Apple Pay attracts repeat customers
As previously noted in the comparison with PayPal, customers who use Apple Pay for the first time tend to keep using it. According to ITG data, Apple Pay customers use the service an average of 1.4 times per week. Merchants that support Apple Pay can also rely on customers to keep using the service. ITG found that about 66% of customers who made an Apple Pay transaction at a merchant used it again on future visits.
Despite being a brand new service with limited availability, Apple Pay has also already impacted the way consumers pay for products and services. ITG noted that after the service is adopted by a user, the average Apple Pay customer uses the service for 5.3% of future card transactions and 2.3% of future dollars spent.

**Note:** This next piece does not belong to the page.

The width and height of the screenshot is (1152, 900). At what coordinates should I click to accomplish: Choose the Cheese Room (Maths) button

Apple Pay spending is significant despite limited availability
Soon after Apple Pay launched on October 20, it ran into opposition from many retailers who were interested in promoting their own mobile payment solutions. Some of the biggest names in retail, such as Walmart, Best Buy, and Kmart, are members of the Merchant Customer Exchange (MCX), an organization that is developing a competing mobile payments system called CurrentC. Despite these major holdouts, Apple Pay has been making significant inroads at the merchants that have adopted the service.
ITG provided a list of the top Apple Pay retailers and a breakdown of the percentage of Apple Pay transactions and dollars at each one. Organic food supermarket chain Whole Foods has so far accounted for the majority of both Apple Pay transactions (20%) and total dollars spent (28%). Drugstore chain Walgreens took the second largest share of Apple Pay transactions and dollars at 19% and 12%, respectively. McDonald’s ranked third, followed by Panera Bread and Subway.

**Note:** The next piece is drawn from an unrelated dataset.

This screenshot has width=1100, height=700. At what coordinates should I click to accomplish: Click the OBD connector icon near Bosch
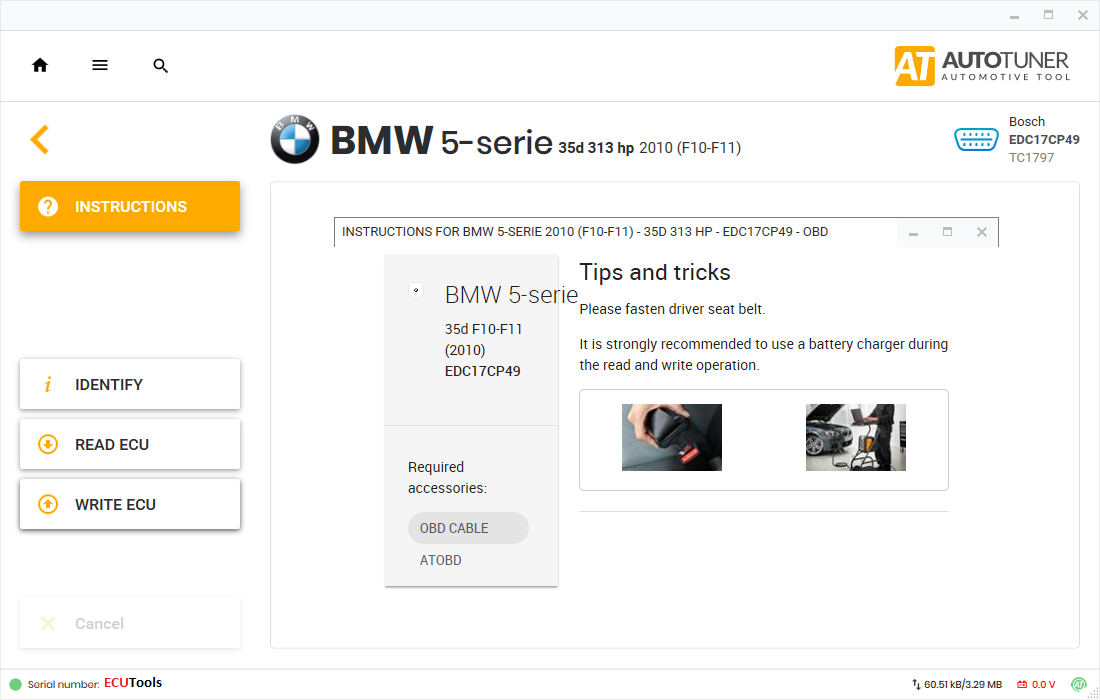(976, 139)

Walgreens’ significant share of Apple Pay customers’ business is interesting to note since two of its drugstore rivals, CVS and Rite Aid, ignited a controversy with Apple users when they disabled all NFC readers at their stores soon after Apple Pay made its debut. The move was presumably made in support of the MCX-backed CurrentC system that is still in development.
Another interesting statistic to note in ITG’s data is the large percentage of Apple Pay transactions and dollars that are concentrated at the top five retailers. A total of 58% of all Apple Pay transactions and 45% of all Apple Pay dollars were funneled through the top five retailers. This may simply be due to the limited availability of Apple Pay or it may be a reflection of how well these retailers were able to implement the new system.

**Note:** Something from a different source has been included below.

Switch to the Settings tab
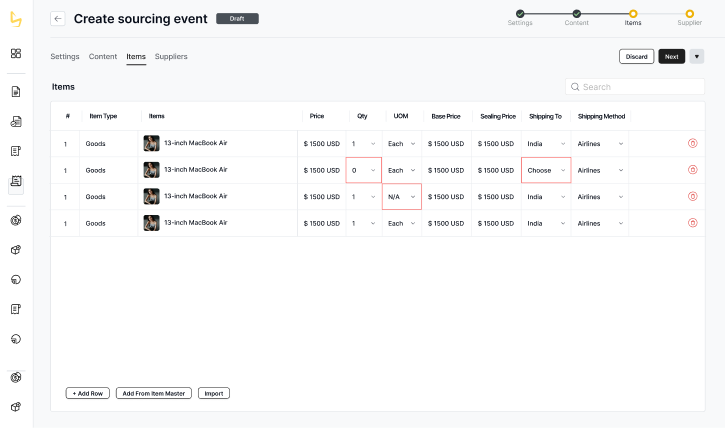The image size is (725, 428). tap(65, 56)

Based on its research, ITG concluded that “Apple Pay has the ability to significantly transform the mobile payment space” that is expected to grow to $142 billion in the U.S. by 2019, according to Forrester Research. Although Apple Pay still lags far behind industry leader PayPal, the mobile payments system has performed quite strongly when compared to similarly structured services like Google Wallet. While it’s not clear if Apple Pay can be called a game-changing success yet, it definitely appears to be moving that direction.